■ **Task item**
Please restate word for word the lines of the entries below from the one with "Image resolution: width=595" to the one with "the sensor ID", inclusive, and leave out every picture.
*** Opening of Recorded data ***
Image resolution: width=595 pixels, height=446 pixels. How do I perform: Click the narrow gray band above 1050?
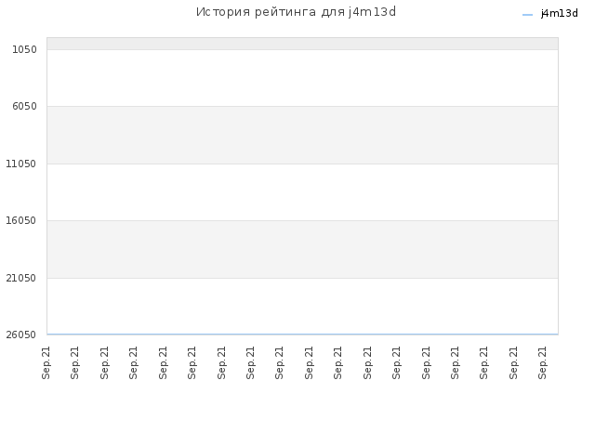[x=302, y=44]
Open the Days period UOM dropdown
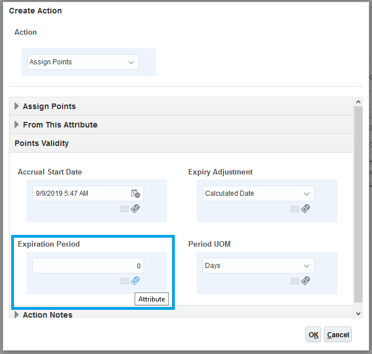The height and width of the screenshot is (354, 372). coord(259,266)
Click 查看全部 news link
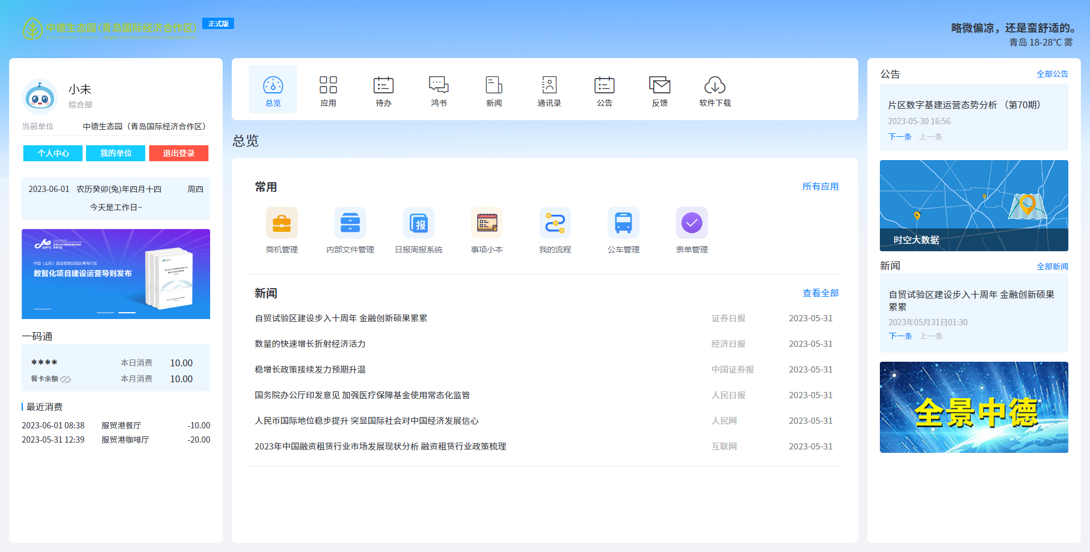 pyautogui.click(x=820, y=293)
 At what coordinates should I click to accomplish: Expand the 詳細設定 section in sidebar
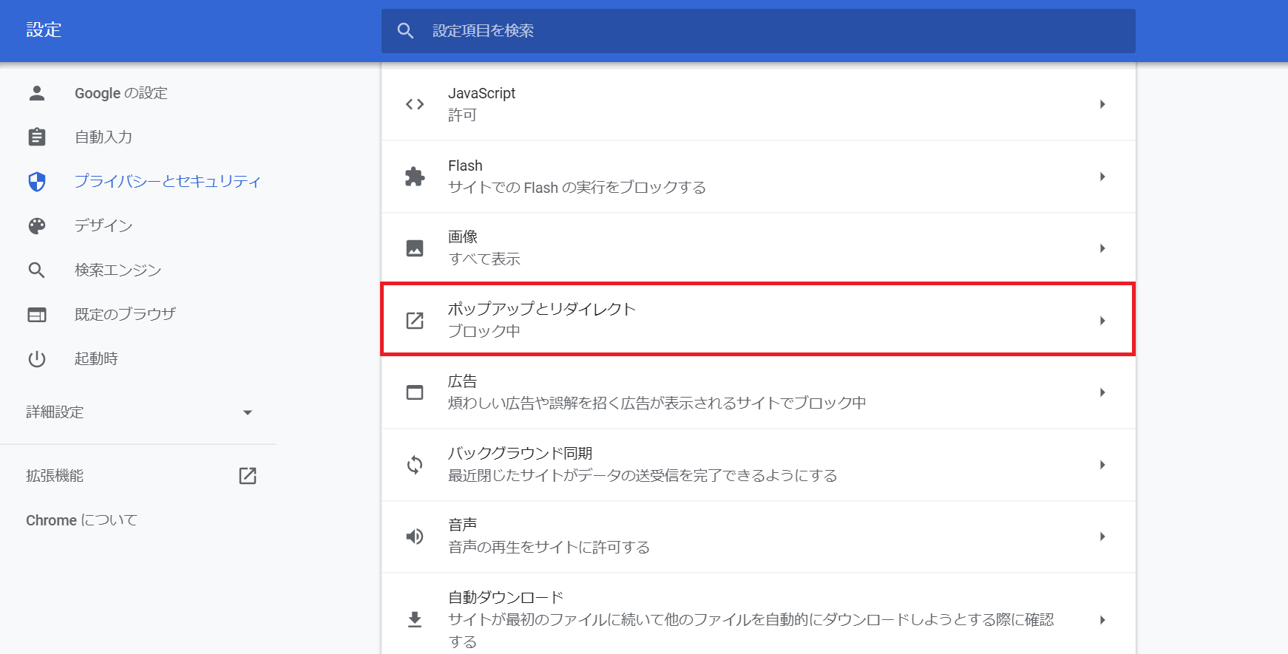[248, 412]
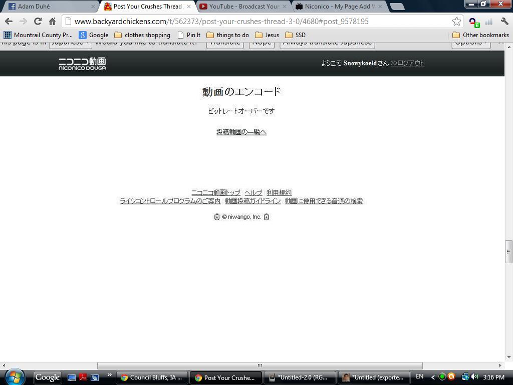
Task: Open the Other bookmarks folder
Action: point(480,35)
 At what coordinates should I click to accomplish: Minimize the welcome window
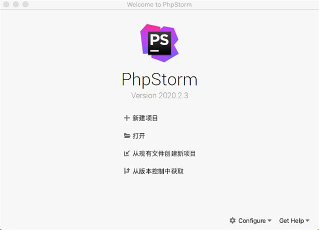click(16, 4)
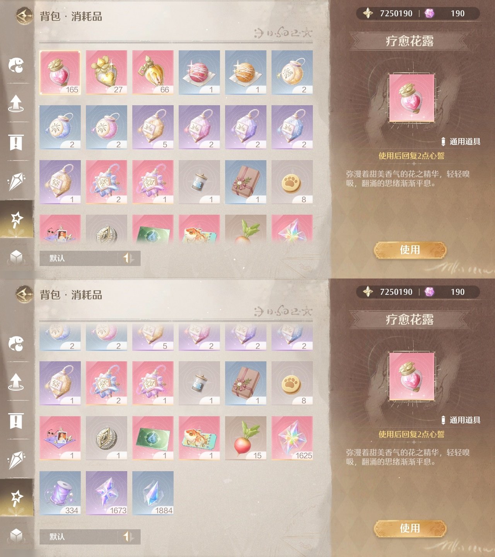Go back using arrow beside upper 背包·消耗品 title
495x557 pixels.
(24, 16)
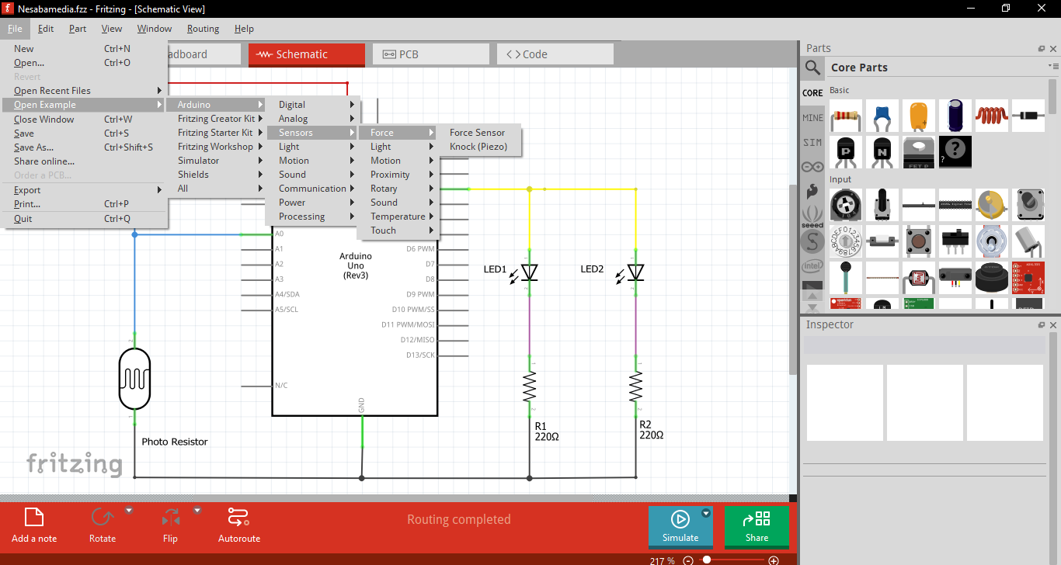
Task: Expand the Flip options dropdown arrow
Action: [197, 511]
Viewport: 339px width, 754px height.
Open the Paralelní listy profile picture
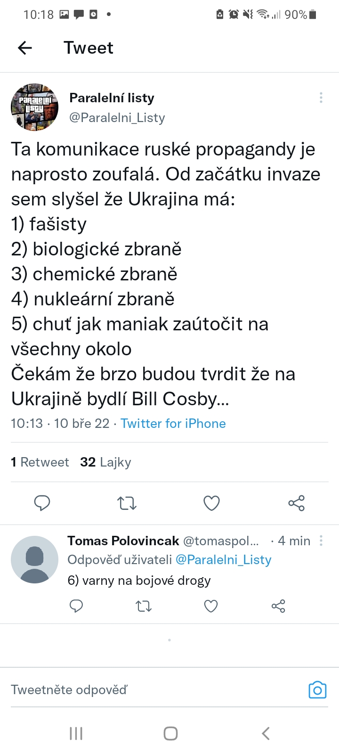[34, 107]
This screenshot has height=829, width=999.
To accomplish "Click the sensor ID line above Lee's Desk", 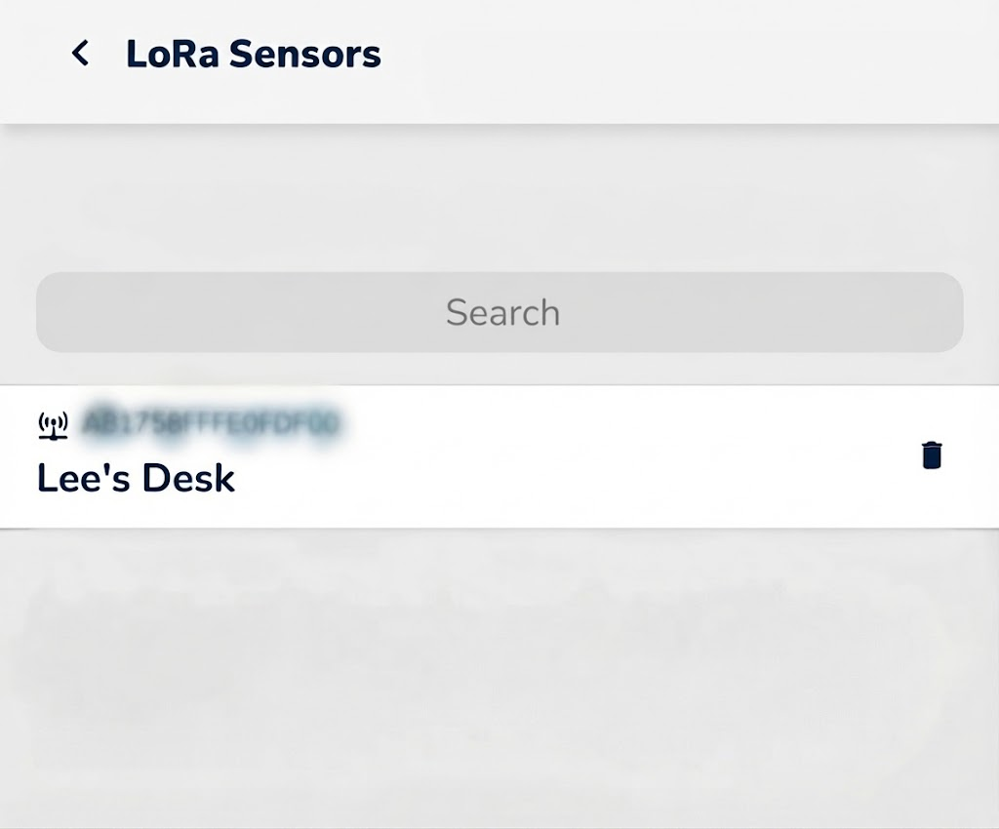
*** Close of Recorded data ***
*** Opening of Recorded data ***
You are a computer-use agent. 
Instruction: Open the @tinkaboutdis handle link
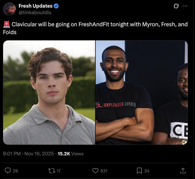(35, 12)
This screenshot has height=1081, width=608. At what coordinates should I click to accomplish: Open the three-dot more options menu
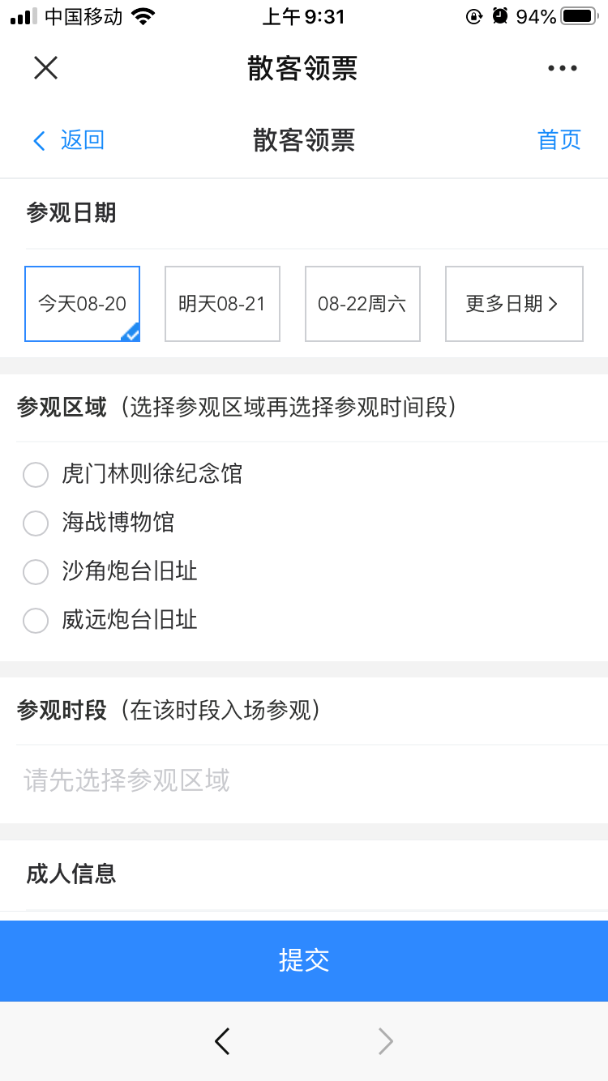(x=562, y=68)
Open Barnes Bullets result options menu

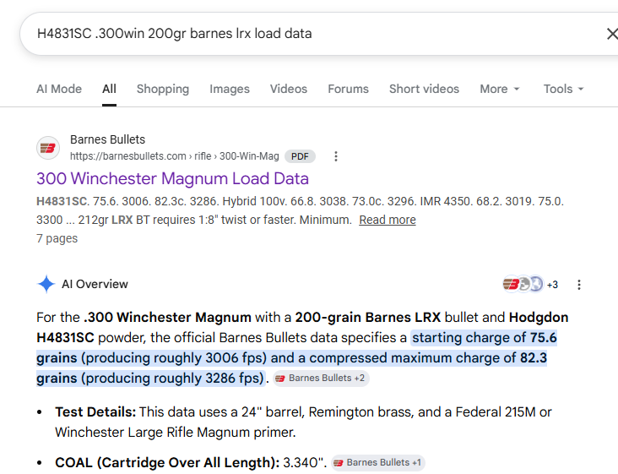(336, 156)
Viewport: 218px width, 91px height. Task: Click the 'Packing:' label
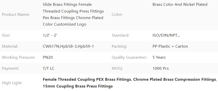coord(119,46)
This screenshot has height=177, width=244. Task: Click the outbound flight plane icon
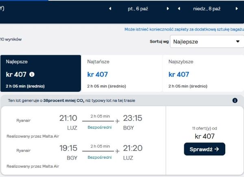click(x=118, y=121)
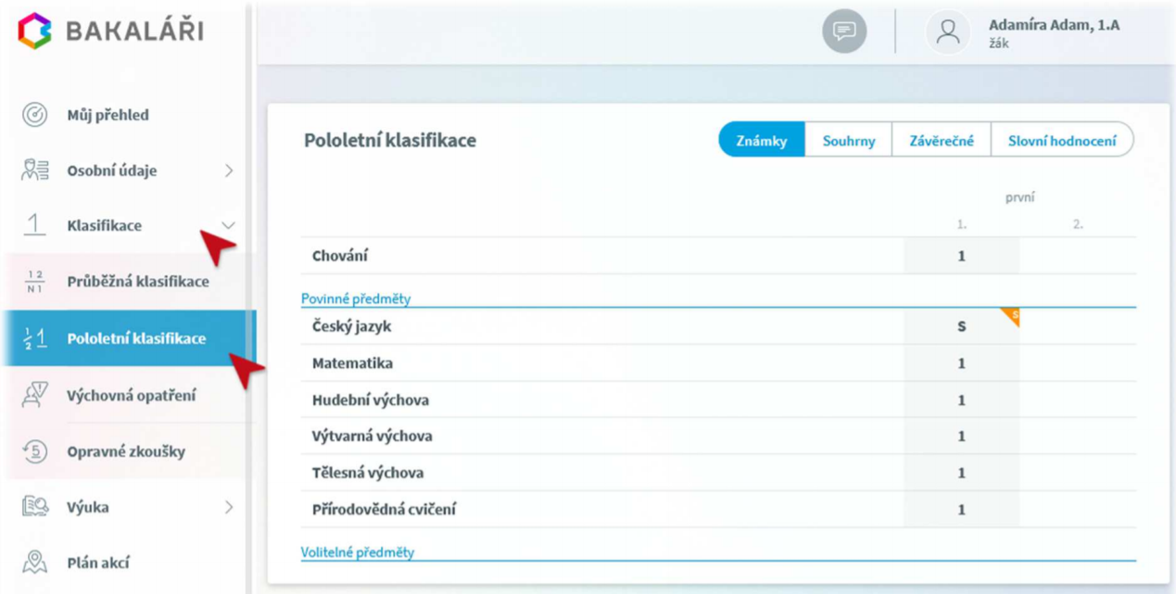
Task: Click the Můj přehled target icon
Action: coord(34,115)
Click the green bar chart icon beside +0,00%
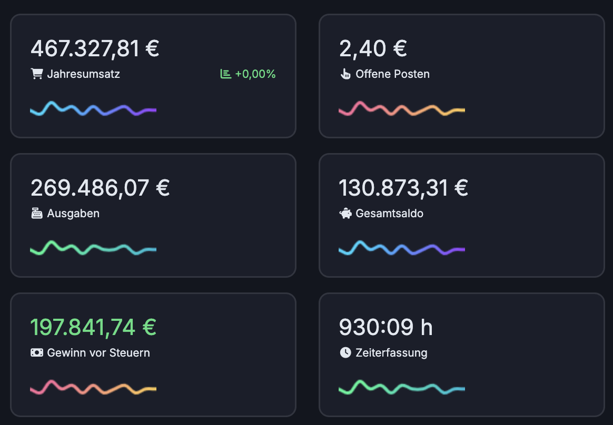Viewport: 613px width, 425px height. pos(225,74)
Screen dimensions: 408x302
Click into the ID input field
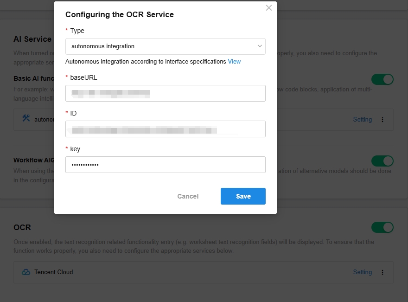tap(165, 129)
*** Close of Recorded data ***
*** Opening of Recorded data ***
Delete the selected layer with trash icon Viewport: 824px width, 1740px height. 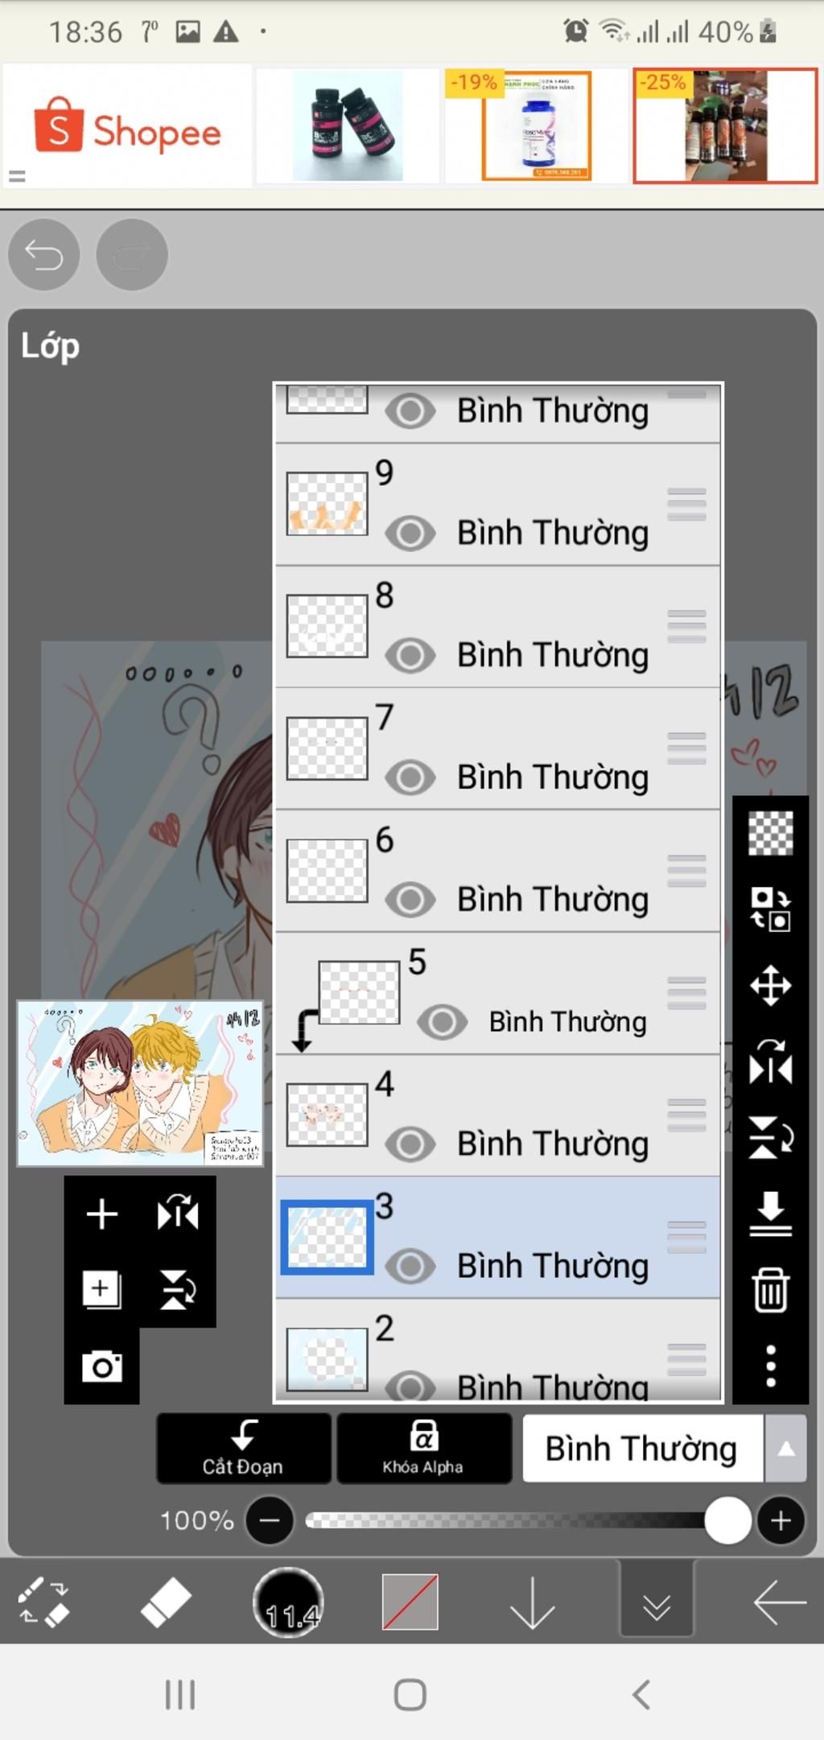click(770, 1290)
*** Close of Recorded data ***
■ **Response to the task**
Image resolution: width=595 pixels, height=446 pixels. How do I perform: Click the narrow gray band above 1050?
[x=302, y=44]
Open the Days period UOM dropdown
The height and width of the screenshot is (354, 372). coord(259,266)
Click 查看全部 news link
 pyautogui.click(x=820, y=293)
 At what coordinates should I click to accomplish: Expand the 詳細設定 section in sidebar
[248, 412]
Task: Open the Other bookmarks folder
Action: point(480,35)
 At what coordinates should I click to accomplish: Minimize the welcome window
click(16, 4)
Go back using arrow beside upper 背包·消耗品 title
495x557 pixels.
(24, 16)
Task: Expand the Flip options dropdown arrow
Action: [197, 511]
Viewport: 339px width, 754px height.
Open the Paralelní listy profile picture
[34, 107]
This screenshot has height=829, width=999.
To accomplish "Click the sensor ID line above Lee's Desk", 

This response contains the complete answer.